Regarding compensation issues, the ISS guidance specifically addresses option repricing and changes in metrics or shifts in goals or targets.

  • ISS recognizes that many boards are likely to announce plans to materially change the performance metrics, goals or targets used in their short-term compensation plans in response to the drop in the markets and the possible recession that many economists now predict in the wake of the pandemic.  ISS also recognizes that directors' decisions to make such adjustments to 2020 compensation programs generally will be described to and analyzed by shareholders at next year's shareholder meetings, but encourages boards to provide contemporaneous disclosure to shareholders of their rationales for making such changes in order to provide them with greater insights now and next year into the board's rationale and circumstances when the changes are made.
    • ISS states that it will look at changes made to long-term awards on a case-by-case basis to determine if directors exercised appropriate discretion, and provided adequate explanation to shareholders of the rationale for changes, noting that its benchmark voting policies generally are not supportive of changes to midstream or in-flight awards.

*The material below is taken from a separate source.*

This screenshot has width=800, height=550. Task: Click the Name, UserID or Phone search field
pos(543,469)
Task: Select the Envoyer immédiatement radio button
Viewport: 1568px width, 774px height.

    • ISS will assess any structural changes to a company's long-term plans to take into account the new economic environment under its existing benchmark policy frameworks.
  • Regarding stock option repricing, ISS states that if a board undertakes repricing actions without seeking shareholder approval or ratification, the directors' actions will be subject to scrutiny under its benchmark policy board accountability provisions.  If a company's board seeks shareholder approval/ratification of repricing actions at 2020 meetings, ISS will apply its existing case-by-case policy approach under which ISS will generally recommend opposing any repricing that occurs within one year of a precipitous drop in the company's stock price.  However, ISS indicates that it will examine whether (1) the design is shareholder value-neutral (a value-for-value exchange), (2) surrendered options are not added back to the plan reserve, (3) replacement awards do not vest immediately, and (4) executive officers and directors are excluded. We consider this approach to continue to be appropriate during the circumstances of the COVID-19 pandemic.

The content of this article is intended to provide a general guide to the subject matter. Specialist advice should be sought about your specific circumstances.